Alla stregua di quanto esposto, la mancanza dei requisiti dell’attualità e della materialità rendevano impossibile la riconduzione delle lamentate immissioni alla disciplina contenuta nell’art. 844 c.p.c., risolvendosi le stesse, come posto in risalto, in meri fatti unici ed eccezionali.
In tal senso, pertanto, appare del tutto corretto ed adeguatamente motivato il ragionamento espresso dal Giudice d’appello, oltre che rispondente ai principi giuridici affermati da questa Corte intorno alle condizioni di applicabilità della tutela prevista dall’art. 844 c.c..
In definitiva, quindi, si riconferma che sembrano emergere le condizioni per procedere nelle forme di cui all’art. 380 bis c.p.c., ravvisandosi la manifesta infondatezza dell’unico motivo del ricorso principale, in relazione all’ipotesi enucleata dall’art. 375 c.p.c., n. 5, emergendo l’adeguatezza e la logicità della motivazione della sentenza impugnata nella presente sede di legittimità (donde la sua incensurabilità ai sensi dell’art. 360 c.p.c., comma 1, n. 5) e l’insussistenza della dedotta violazione di legge”.

Considerato che il Collegio condivide argomenti e proposte contenuti nella relazione di cui sopra, avverso la quale, peraltro, la memoria difensiva depositata – ai sensi dell’art. 380 bis c.p.c., comma 2, – nell’interesse dei ricorrenti non apporta nuove argomentazioni sul piano giuridico che risultino idonee a confutare, in modo determinante, il contenuto della relazione stessa, non emerse nemmeno all’esito della discussione orale fatta dal difensore degli stessi ricorrenti, posto che le pronunce richiamate nella suddetta memoria non scalfiscono l’impianto argomentativo di cui alla ricordata relazione, nella quale è stato evidenziato che – con la sentenza impugnata – era stato adeguatamente escluso che fosse stata raggiunta la prova sulla paventata intollerabilità dell’immissioni e, quindi, sulla conseguente configurabilità dei danni alle medesime correlabili;

ritenuto che, pertanto, il ricorso deve essere rigettato, con conseguente condanna dei ricorrenti, in solido fra loro, al pagamento delle spese del presente giudizio, liquidate nei sensi di cui in dispositivo, sulla scorta dei nuovi parametri previsti per il giudizio di legittimità dal D.M. Giustizia 20 luglio 2012, n. 140 (applicabile nel caso di specie in virtù dell’art. 41 dello stesso D.M.: cfr.
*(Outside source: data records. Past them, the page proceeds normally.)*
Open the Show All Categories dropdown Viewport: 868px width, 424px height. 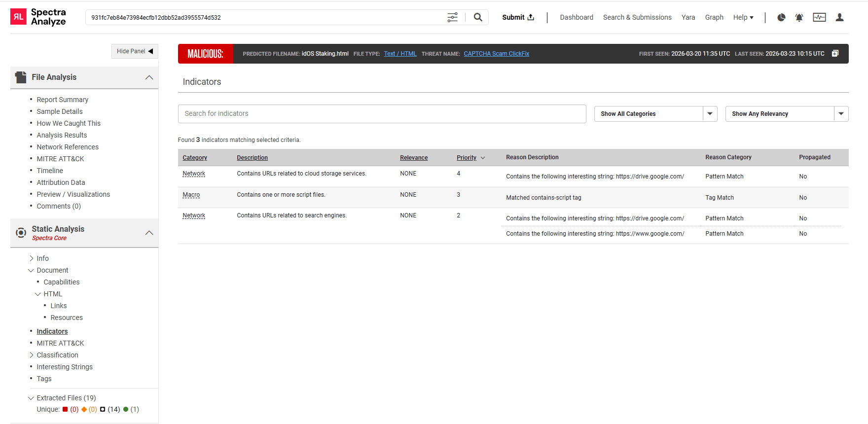[x=710, y=114]
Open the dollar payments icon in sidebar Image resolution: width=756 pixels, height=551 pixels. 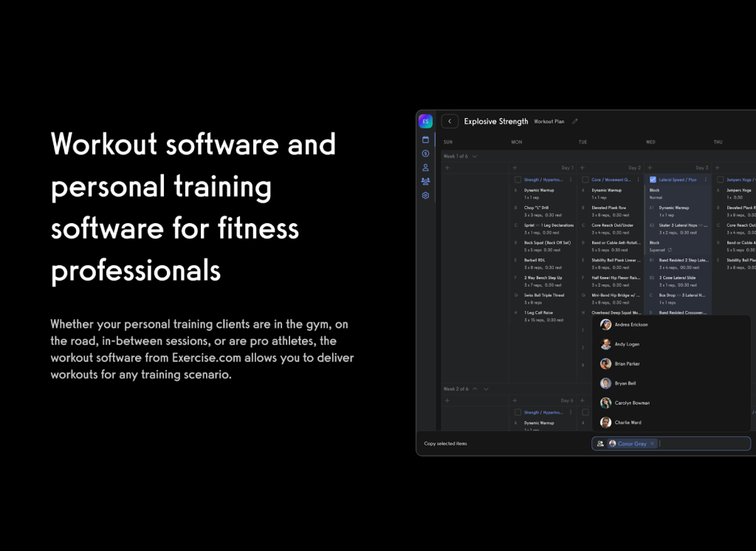[425, 154]
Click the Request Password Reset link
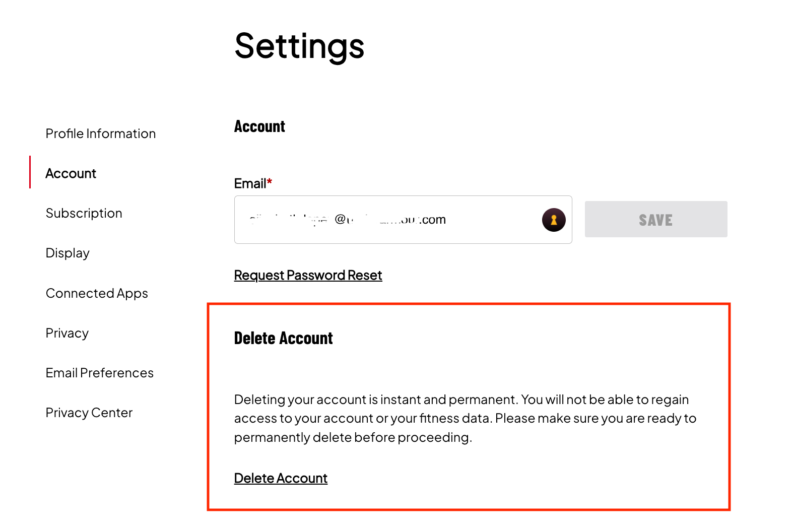 308,275
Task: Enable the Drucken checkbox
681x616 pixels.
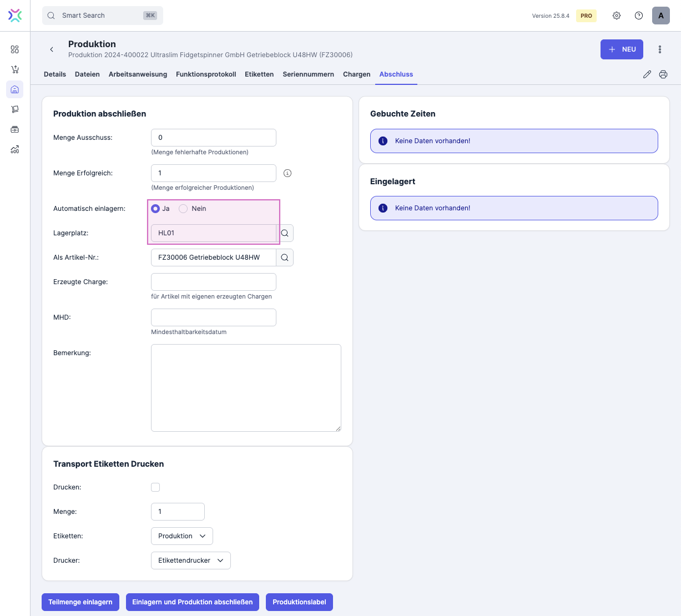Action: 155,487
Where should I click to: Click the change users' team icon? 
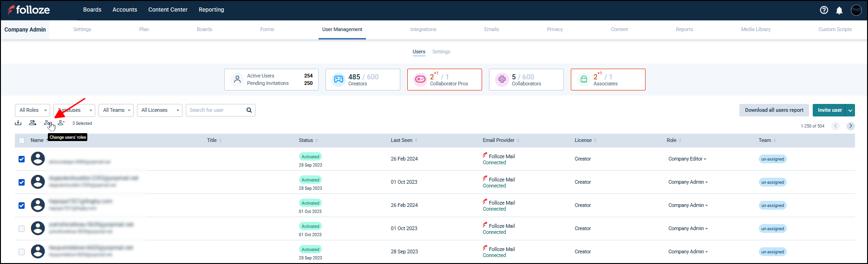pos(33,123)
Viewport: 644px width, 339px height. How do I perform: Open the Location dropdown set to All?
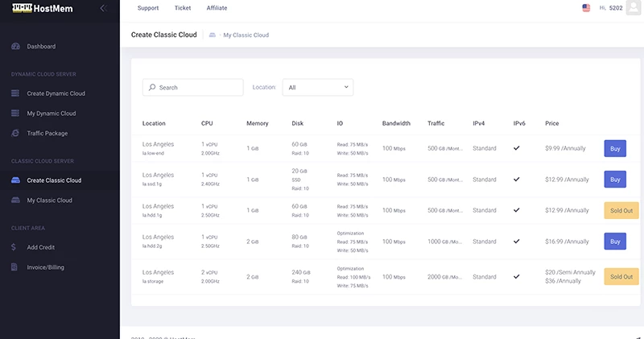coord(317,87)
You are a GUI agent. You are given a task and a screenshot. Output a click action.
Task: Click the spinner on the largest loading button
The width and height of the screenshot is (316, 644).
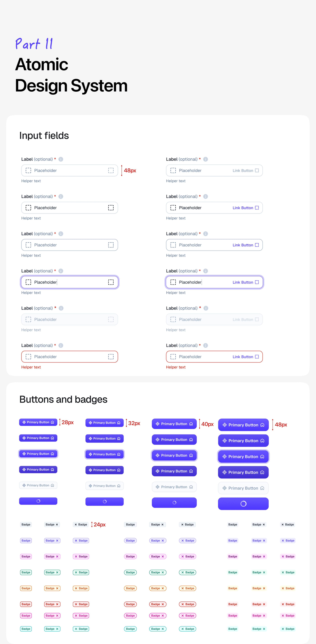(243, 504)

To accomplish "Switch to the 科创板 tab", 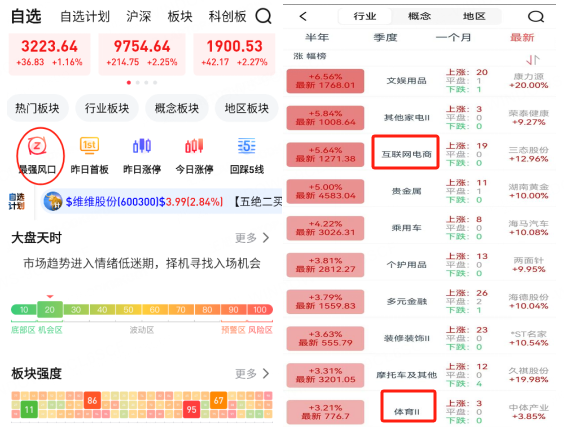I will (227, 17).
Cass., S.U., n. 17405 del 2012).
P.Q.M.
La Corte rigetta il ricorso e condanna i ricorrenti, in via fra loro solidale, al pagamento delle spese del presente giudizio, liquidate in complessivi Euro 2.700,00, di cui Euro 200,00 per esborsi, oltre accessori nella misura e sulle voci come per legge.
Così deciso in Roma, il 9 gennaio 2014.
Depositato in Cancelleria il 20 febbraio 2014.